Arm balances are an essential part of the Yoga practice. It enhances the understanding between the mind and the body, develops one’s sense of composure, confidence, inner strength and they’re fun to do!
Face planting is one of the fears a person who is just beginning with the practice is afraid of. Falling on your face hurts and it hurts your ego even more. There’s a big possibility that you’ll fail to approach a posture when you practice with fear. You are your thoughts. Before diving in to the practice, you need to get into the mindset that nothing is impossible and you will be unstoppable. Mastering arm balances differs from person to person. Some may take months, for some its years. But don’t be discouraged! Believe and be patient with yourself. Enjoy the journey and be thankful for each milestone you achieve along the way.
If you can perform a simple plank, you probably already have the decent amount of arm and core strength needed to perform arm balances such as the crow pose. It is the basic foundation of arm balances. Crow pose strengthens the arms, the shoulders and the core. Once you master and become comfortable with this basic arm balance, you can surely do almost all the arm balances. Do not rush the process; It will leave you anxious and frustrated. Give it your best and results will come one day.
Here are some secrets to master your arm balances:
Develop arm strength and wrist flexibility. Simple bodyweight exercise such as planking can go a long way. It develops not just the arms but mainly the core which is needed to be able to tightly hold your body intact during a crow pose. Your wrist plays an important role in balancing but they are not designed to hold weight. Warm them up in gentle front and back stretches, turning hands inwards and then out and slowly rotate them into circles in their full range of motion. Your strength and wrist flexibility will be developed along the way as you practice. If you feel any pain on your wrists, please consult a doctor.
Identify where to place your weight. Put your weight at your hand’s metacarpophalangeal (MCP) joint when performing arm balances instead of placing it at your hand’s heel. It is the knuckles where your fingers and hands are adjoined. This helps maintain a balance point and allows your fingers and the heels of your palms to take control when you fall forward or back away from the balance point.
Lock your core. Engaging your core helps keep the posture from wiggling and falling. It also helps keep some of the weight off of your arms. For example, in bakasana or crow pose, if you put your weight into your arms alone, it’ll put a lot of pressure on your arms. But if you activate the core, lifting your hips up, you weight will be properly aligned with the balance point creating a much easier and more comfortable form.

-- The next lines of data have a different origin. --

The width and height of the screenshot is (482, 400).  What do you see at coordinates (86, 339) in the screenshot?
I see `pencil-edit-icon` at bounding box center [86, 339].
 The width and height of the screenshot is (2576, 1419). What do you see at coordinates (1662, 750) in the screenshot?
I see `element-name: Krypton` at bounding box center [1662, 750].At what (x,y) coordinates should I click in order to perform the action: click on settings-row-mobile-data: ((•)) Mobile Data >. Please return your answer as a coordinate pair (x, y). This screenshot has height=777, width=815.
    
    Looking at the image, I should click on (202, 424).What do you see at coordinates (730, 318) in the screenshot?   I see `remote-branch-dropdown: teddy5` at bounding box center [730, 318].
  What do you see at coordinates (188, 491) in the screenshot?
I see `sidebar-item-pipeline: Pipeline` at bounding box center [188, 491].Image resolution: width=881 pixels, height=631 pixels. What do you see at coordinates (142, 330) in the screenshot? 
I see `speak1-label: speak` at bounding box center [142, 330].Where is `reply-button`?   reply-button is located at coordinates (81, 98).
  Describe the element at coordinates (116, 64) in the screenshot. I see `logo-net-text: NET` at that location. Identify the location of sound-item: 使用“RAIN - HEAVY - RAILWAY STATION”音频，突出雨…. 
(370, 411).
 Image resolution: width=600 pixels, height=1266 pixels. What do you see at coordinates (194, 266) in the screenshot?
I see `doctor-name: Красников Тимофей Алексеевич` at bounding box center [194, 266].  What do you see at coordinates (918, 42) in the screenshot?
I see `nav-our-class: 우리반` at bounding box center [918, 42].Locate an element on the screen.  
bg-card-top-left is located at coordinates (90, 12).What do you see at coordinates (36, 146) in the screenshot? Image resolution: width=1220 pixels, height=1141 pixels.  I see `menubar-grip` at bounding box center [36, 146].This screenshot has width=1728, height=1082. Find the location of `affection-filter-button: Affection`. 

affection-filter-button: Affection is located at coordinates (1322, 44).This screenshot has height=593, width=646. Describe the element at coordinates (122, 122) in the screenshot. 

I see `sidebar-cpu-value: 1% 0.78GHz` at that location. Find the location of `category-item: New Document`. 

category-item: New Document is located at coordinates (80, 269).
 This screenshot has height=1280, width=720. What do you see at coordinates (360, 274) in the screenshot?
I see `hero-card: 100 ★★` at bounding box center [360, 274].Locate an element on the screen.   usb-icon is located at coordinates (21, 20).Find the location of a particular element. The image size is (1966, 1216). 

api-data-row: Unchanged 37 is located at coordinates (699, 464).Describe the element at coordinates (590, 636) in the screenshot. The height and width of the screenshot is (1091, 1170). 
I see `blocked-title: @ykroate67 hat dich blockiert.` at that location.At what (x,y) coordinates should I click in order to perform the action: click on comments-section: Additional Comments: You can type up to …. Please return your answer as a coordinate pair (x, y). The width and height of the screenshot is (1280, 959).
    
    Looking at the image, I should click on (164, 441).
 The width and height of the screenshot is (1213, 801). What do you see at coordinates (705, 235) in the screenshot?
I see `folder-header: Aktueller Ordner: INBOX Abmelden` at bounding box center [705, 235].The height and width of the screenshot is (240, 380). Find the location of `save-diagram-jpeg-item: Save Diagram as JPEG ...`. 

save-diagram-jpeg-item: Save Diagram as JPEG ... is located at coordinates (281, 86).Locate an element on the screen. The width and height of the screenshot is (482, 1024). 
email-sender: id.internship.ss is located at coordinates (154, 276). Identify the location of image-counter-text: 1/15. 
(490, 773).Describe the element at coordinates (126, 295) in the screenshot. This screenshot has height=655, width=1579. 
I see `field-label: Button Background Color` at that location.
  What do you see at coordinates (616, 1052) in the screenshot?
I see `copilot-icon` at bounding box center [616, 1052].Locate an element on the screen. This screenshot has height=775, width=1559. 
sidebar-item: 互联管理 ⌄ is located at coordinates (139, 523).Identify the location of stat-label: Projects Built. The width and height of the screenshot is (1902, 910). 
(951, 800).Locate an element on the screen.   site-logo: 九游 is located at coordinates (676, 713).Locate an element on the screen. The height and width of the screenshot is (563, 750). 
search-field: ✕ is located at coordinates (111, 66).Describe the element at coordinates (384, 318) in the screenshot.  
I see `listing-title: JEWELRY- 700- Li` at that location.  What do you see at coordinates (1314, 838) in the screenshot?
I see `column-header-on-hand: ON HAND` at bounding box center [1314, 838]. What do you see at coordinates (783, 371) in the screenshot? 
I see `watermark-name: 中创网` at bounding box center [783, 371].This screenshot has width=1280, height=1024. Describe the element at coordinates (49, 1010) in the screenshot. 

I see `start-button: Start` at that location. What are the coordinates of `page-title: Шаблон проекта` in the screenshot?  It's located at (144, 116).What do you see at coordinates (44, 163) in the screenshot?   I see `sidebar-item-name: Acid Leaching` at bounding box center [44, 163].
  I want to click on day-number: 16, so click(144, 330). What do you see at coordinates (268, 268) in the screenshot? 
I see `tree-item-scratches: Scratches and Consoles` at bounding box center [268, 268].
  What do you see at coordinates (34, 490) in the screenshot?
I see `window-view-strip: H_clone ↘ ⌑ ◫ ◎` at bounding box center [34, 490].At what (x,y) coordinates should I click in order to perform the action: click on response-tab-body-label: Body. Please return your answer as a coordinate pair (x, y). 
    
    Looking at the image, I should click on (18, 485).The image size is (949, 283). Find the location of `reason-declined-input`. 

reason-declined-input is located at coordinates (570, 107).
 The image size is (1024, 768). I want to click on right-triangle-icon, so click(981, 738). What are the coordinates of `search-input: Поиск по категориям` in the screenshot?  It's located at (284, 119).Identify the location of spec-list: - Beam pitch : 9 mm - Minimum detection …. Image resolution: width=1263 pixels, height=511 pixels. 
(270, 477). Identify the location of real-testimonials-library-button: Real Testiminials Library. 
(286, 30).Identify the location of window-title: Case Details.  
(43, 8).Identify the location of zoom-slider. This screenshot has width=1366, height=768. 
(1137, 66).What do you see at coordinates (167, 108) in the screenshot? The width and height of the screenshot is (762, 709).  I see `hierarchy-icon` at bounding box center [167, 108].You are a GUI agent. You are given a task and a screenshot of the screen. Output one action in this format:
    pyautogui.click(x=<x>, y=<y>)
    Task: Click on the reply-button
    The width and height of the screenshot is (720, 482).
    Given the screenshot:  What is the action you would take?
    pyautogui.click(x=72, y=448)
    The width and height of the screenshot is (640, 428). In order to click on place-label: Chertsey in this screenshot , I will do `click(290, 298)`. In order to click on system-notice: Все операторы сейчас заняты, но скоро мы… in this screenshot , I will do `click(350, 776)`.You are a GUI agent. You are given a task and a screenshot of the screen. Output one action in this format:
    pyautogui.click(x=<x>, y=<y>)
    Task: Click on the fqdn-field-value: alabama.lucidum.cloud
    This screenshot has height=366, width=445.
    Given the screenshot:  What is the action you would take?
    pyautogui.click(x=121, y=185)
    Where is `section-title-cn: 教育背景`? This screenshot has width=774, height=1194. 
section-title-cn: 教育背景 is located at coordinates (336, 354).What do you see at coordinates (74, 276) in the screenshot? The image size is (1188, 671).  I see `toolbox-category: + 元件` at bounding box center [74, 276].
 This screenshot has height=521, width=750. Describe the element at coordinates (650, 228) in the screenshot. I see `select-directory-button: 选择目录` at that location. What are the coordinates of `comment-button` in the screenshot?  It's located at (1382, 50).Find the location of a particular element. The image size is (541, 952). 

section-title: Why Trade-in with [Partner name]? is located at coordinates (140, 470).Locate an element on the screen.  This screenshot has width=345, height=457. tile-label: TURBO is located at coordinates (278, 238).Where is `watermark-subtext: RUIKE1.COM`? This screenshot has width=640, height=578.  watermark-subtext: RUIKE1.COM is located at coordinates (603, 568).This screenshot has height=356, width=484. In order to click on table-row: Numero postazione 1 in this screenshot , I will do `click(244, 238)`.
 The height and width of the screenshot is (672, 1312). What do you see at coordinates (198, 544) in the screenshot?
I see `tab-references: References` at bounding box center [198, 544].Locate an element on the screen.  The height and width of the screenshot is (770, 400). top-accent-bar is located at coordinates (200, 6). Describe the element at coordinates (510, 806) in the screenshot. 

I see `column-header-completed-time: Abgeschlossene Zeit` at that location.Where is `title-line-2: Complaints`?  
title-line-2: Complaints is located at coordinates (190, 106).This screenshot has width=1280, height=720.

Internalize the practice. Practicing asanas is not all about the full posture but the little steps, the journey. Every time you practice, every time you get a little deeper into it, and every time you allow yourself to taste a little fear, you learn how to make your way in and around it until fear becomes so familiar that fails to exist. It manifests the same way in our daily lives when we deal with problems, with toxic people and life’s surprises. We become mindful of our thoughts and actions when approaching certain circumstances.
Mastering arm balances or any Yoga poses is not the true purpose of the practice. It is the chance to develop one’s consciousness while learning to unify the body and the mind, to find equanimity and discover one’s inner peace.